Shot put champ wins over Tauranga school

Shot put World Champ Tom Walsh demonstrates his technique to budding Tauranga Intermediate athletes. Photos: Chris James

Kiwi World Champion shot putter Tom Walsh is a determined man.

A burning desire to shut the doubters up was one of the prime motivations for his rise to the global heights of the sport, he told students at Tauranga Intermediate School yesterday.

“I was all right at shot put through school. I wasn’t that focused on it, but I kept on getting better and better and there was this other New Zealander (Jacko Gill) who was beating me, and I wanted to beat him, so that was one big reason.

“And I love proving people wrong.
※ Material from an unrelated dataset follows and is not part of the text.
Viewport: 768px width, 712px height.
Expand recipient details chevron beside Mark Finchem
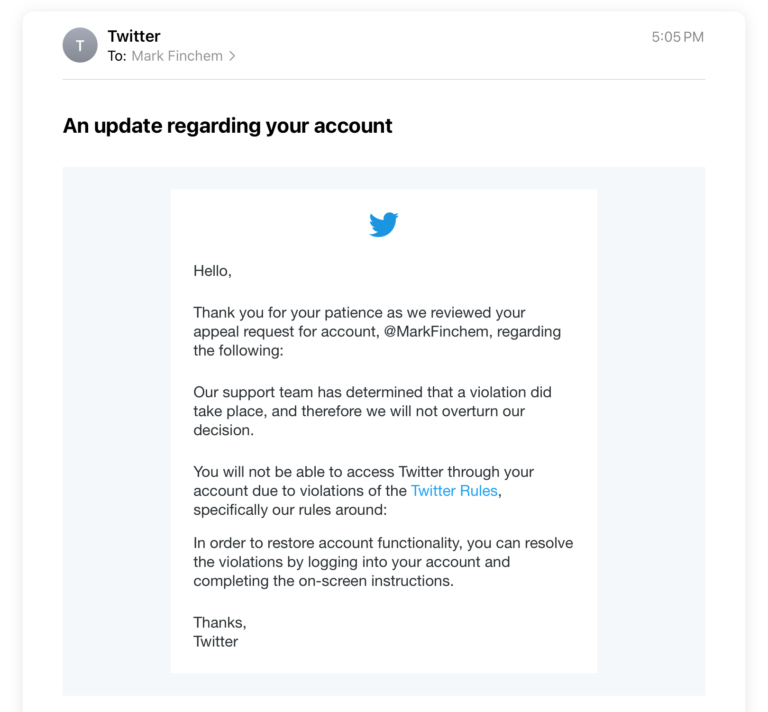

People told me I couldn’t do it so I did it.”

The reigning World, World Indoor and Commonwealth Games champion was there to give a talk to the students and a demonstration of his athletic prowess, as the prize for the school’s girl’s football team winning the AIMS Games team photo competition.

He also took the chance to award to the school the trophy for topping the AIMS medal table, as a second purpose for his visit.

In the sunshine on the school field after the presentation he answered questions from a group of budding athletes about his motivation, training, and sporting experiences before conducting a brief clinic on shot put technique.

“I want to break the world record, I’ve got pretty close to it and I think in years to come I can do it. But also whenever I get to wear that black singlet it’s pretty cool to know the whole country is behind me and supporting me to do well.”

Remembering his own school years, he told the students about the wide range of sports he had a shot at, including rugby, cricket, athletics, hockey, and even croquet.

“I think it’s important that kids play a lot of sports. I think these days a lot of kids get told to specialise too early. For me play as many sports as you can for as long as you can.”

He soon worked out where his own strengths lay, he says.

“I wasn’t all that great at running, I was better at throwing stuff.”

It was a decision which took him to what he’s in no doubt is his greatest sporting achievement so far.

“Winning last year’s world champs in London. I tore my adductor the day before and didn’t think I would be able to throw, but I managed to mentally conquer that, roll the dice and managed to win which was pretty cool because thought I wouldn’t be able to throw at all.”

Having put his other life as a part-time builder in Timaru to one side to devote himself fulltime to athletics, Tom has a clear agenda ahead of him. That includes not only breaking the world record but defending his world title, and ultimately trading up from the bronze he took at 2016’s Rio de Janeiro Olympics to gold in Tokyo in two years – the Holy Grail in his field, he acknowledges.

“Yeah it is. It’s probably the hardest one to get. I think if I throw the world record in the year of the Olympics I’d like to think I’d win the Olympics.”

He’ll still be keen to find time to fit in school visits though, he says.

“To come to schools and put smiles on kids’ faces is pretty cool. I always remember me looking at my heroes, coming to school. 

“I can remember just getting a photo or a high-five from them put me on a buzz for a day so hopefully if I can do the same to maybe even 10 percent of the school that would be pretty cool.”

Tom took the chance to meet the school’s AIMS Games team photo competition winning girl’s football team.

Tauranga Intermediate’s Head Girl and Boy Sara Esterman and David Easther accept the trophy for topping the AIMS Games medal table on behalf of the school.